Explaining Machine Learning Predictions: LIME and Counterfactuals¶

Tutorial Contents

In this tutorial, we look at explaining predictions of a machine learning model with counterfactuals and Local Interpretable Model-agnostic Explanations (LIME). We explain how to use these tools and point out what the user should consider when interpreting their output. We also show the importance of data density when judging reliability of the explanations.

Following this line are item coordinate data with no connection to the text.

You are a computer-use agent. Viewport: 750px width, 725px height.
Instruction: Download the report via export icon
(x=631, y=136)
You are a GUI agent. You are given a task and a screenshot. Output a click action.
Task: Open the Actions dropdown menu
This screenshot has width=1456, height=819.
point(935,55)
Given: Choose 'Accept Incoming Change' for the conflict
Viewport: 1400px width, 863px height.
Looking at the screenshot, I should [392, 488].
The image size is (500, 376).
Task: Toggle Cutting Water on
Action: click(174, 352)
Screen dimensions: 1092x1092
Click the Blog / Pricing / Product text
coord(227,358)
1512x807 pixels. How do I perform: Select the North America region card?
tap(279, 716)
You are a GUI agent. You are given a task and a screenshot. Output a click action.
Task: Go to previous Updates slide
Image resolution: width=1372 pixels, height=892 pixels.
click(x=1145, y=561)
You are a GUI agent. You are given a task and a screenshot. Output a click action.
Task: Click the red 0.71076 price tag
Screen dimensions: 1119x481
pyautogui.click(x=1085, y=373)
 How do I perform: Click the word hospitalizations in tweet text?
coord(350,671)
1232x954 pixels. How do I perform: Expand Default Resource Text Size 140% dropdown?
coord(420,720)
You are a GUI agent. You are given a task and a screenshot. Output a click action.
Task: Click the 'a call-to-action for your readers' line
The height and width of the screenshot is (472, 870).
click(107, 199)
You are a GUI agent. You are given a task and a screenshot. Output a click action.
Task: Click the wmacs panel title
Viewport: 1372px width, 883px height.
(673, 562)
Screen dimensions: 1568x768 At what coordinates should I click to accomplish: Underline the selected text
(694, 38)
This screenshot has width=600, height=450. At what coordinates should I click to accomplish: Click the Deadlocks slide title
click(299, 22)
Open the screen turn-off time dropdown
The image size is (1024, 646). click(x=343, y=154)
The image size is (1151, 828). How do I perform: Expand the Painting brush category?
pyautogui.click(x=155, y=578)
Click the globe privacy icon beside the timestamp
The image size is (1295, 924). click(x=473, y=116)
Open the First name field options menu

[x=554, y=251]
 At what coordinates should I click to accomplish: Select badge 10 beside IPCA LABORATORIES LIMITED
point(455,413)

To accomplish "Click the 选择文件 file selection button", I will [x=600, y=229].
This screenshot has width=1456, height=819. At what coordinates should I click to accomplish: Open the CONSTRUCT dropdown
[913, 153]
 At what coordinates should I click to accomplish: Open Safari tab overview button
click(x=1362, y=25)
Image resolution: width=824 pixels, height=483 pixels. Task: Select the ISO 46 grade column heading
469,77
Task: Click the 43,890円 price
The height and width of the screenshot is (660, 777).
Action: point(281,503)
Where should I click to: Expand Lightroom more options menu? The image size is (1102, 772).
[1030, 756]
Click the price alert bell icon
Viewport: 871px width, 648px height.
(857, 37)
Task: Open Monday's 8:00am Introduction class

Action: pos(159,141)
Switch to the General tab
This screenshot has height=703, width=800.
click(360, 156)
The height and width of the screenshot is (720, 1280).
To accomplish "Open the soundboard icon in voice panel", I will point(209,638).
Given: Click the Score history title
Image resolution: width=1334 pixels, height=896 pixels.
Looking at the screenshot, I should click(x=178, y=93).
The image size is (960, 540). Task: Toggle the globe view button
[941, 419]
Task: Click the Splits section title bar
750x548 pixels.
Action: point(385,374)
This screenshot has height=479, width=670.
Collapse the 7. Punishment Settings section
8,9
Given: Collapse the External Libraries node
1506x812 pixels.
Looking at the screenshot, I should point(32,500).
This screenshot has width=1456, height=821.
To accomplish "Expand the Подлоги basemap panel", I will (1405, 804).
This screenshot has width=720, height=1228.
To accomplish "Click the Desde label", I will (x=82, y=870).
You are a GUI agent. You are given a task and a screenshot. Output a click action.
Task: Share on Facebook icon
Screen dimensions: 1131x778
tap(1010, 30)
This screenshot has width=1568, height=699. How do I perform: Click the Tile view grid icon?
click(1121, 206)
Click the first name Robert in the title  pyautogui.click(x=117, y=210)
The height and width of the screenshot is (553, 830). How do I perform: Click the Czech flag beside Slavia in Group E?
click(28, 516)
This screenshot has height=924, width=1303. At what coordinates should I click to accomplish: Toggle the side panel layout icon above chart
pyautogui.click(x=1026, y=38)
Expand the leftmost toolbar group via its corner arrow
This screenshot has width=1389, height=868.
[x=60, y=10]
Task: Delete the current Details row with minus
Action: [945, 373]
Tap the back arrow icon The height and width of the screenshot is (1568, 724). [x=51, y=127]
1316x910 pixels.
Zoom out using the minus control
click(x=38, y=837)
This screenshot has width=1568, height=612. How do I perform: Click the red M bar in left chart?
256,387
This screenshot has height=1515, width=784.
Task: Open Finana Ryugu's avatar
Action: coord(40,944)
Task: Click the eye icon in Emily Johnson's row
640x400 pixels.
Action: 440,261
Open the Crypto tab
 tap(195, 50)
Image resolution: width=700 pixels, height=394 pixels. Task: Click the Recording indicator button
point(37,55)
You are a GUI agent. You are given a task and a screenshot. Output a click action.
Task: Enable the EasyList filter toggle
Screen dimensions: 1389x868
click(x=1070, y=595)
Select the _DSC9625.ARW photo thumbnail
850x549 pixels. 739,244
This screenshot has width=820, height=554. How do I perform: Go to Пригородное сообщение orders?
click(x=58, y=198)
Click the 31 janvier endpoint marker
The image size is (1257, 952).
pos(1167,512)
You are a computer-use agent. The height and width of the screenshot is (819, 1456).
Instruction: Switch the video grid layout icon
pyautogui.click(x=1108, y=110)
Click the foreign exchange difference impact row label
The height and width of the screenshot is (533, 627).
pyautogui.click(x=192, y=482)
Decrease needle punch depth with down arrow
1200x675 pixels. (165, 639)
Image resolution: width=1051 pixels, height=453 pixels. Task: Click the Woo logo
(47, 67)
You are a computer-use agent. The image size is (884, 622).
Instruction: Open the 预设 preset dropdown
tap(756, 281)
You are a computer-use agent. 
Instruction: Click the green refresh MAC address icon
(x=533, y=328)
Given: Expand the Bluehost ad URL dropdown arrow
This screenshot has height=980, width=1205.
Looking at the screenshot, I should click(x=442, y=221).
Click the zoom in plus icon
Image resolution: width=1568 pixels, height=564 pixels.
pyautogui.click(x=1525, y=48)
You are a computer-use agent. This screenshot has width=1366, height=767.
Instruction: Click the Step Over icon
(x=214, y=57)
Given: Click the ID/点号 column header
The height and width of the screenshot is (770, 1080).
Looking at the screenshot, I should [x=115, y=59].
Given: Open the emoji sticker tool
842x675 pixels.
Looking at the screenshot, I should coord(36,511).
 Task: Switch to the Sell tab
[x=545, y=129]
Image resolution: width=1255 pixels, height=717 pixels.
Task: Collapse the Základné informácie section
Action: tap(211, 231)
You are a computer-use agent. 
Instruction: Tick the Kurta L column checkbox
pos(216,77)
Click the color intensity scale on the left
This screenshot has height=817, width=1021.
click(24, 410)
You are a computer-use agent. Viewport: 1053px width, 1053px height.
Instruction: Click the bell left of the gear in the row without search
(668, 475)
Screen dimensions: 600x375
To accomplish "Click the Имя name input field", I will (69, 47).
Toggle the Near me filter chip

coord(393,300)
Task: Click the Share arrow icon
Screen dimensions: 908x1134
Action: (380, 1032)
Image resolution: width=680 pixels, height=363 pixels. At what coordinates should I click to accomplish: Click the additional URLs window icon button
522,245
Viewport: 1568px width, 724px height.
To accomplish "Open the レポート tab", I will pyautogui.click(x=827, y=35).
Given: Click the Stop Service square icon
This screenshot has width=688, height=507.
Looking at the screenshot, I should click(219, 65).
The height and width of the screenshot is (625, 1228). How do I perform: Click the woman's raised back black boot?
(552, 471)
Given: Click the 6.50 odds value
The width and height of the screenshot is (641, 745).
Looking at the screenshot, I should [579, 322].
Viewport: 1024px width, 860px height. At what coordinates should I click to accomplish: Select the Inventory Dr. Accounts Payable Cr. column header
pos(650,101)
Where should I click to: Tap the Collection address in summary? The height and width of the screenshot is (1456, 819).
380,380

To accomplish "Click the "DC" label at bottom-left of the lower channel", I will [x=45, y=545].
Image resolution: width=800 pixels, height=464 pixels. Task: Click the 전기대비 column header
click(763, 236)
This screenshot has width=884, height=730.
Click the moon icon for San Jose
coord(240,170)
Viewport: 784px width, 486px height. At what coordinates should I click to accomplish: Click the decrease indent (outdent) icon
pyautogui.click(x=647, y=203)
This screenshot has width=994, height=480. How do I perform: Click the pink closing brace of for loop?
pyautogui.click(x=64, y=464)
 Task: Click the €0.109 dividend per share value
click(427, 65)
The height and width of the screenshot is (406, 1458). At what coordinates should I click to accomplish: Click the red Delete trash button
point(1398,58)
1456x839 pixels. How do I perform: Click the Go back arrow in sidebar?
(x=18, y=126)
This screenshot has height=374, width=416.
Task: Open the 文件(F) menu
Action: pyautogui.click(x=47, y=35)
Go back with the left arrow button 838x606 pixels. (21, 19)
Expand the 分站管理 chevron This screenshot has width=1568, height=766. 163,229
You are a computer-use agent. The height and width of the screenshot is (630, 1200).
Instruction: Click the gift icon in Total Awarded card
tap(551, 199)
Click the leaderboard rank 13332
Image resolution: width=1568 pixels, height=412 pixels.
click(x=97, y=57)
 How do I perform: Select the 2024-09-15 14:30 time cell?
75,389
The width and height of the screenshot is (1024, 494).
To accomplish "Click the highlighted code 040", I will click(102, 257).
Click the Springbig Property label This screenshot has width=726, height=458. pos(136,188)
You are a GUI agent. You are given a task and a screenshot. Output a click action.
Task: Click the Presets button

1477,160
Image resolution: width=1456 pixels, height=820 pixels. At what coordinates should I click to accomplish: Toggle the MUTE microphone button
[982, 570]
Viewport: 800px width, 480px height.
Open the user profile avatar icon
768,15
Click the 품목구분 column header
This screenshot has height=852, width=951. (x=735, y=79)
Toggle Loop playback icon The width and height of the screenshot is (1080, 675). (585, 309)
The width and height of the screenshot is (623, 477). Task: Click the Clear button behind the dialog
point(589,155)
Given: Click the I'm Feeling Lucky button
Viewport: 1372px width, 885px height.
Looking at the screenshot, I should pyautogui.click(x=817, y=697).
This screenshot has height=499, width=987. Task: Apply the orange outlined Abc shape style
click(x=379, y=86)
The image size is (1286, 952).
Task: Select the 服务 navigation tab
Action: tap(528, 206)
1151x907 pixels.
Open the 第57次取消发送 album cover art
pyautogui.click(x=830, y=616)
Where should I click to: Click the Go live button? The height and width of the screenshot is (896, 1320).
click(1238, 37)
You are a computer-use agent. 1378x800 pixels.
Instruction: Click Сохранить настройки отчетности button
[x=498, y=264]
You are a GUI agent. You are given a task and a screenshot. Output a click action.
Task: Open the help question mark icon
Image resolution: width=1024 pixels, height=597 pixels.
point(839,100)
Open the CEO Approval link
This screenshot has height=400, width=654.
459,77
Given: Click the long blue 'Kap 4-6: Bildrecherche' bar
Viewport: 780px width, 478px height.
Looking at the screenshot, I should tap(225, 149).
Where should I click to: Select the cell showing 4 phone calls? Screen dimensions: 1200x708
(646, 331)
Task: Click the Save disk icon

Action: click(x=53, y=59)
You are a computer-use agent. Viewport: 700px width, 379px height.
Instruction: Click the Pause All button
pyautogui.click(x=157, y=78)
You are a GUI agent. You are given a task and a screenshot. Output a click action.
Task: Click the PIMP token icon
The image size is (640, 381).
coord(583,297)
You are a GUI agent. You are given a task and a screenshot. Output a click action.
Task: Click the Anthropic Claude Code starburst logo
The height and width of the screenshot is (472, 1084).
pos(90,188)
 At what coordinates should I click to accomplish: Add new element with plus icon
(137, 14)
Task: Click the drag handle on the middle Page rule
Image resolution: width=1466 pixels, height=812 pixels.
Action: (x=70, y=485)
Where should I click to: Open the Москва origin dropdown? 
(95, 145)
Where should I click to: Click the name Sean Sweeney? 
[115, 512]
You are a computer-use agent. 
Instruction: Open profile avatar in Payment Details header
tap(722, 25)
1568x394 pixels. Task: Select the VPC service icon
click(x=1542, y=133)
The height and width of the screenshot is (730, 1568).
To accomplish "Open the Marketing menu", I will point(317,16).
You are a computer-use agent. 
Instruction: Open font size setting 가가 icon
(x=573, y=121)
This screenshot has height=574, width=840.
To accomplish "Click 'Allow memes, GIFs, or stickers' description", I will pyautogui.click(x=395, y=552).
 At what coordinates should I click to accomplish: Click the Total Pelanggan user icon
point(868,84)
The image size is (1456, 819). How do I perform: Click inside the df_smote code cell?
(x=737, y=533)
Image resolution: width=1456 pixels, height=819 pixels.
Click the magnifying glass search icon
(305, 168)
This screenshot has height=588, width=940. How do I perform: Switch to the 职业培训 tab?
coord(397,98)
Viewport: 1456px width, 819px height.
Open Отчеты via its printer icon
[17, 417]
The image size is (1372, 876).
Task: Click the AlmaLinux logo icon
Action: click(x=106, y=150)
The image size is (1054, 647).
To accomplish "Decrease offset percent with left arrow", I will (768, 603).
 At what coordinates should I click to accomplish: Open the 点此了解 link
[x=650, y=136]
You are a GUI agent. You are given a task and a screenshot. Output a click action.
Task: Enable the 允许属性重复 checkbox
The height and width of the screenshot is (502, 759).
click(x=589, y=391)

To start with, let us load all the external dependencies and the Iris data set, which we will use for this tutorial:

>>> import numpy as np
>>> import matplotlib.pyplot as plt

>>> from pprint import pprint

>>> import fatf

>>> import fatf.utils.data.datasets as fatf_datasets
>>> iris_data_dict = fatf_datasets.load_iris()
>>> iris_data = iris_data_dict['data']
>>> iris_feature_names = iris_data_dict['feature_names']
>>> iris_target = iris_data_dict['target'].astype(int)
>>> iris_target_names = iris_data_dict['target_names']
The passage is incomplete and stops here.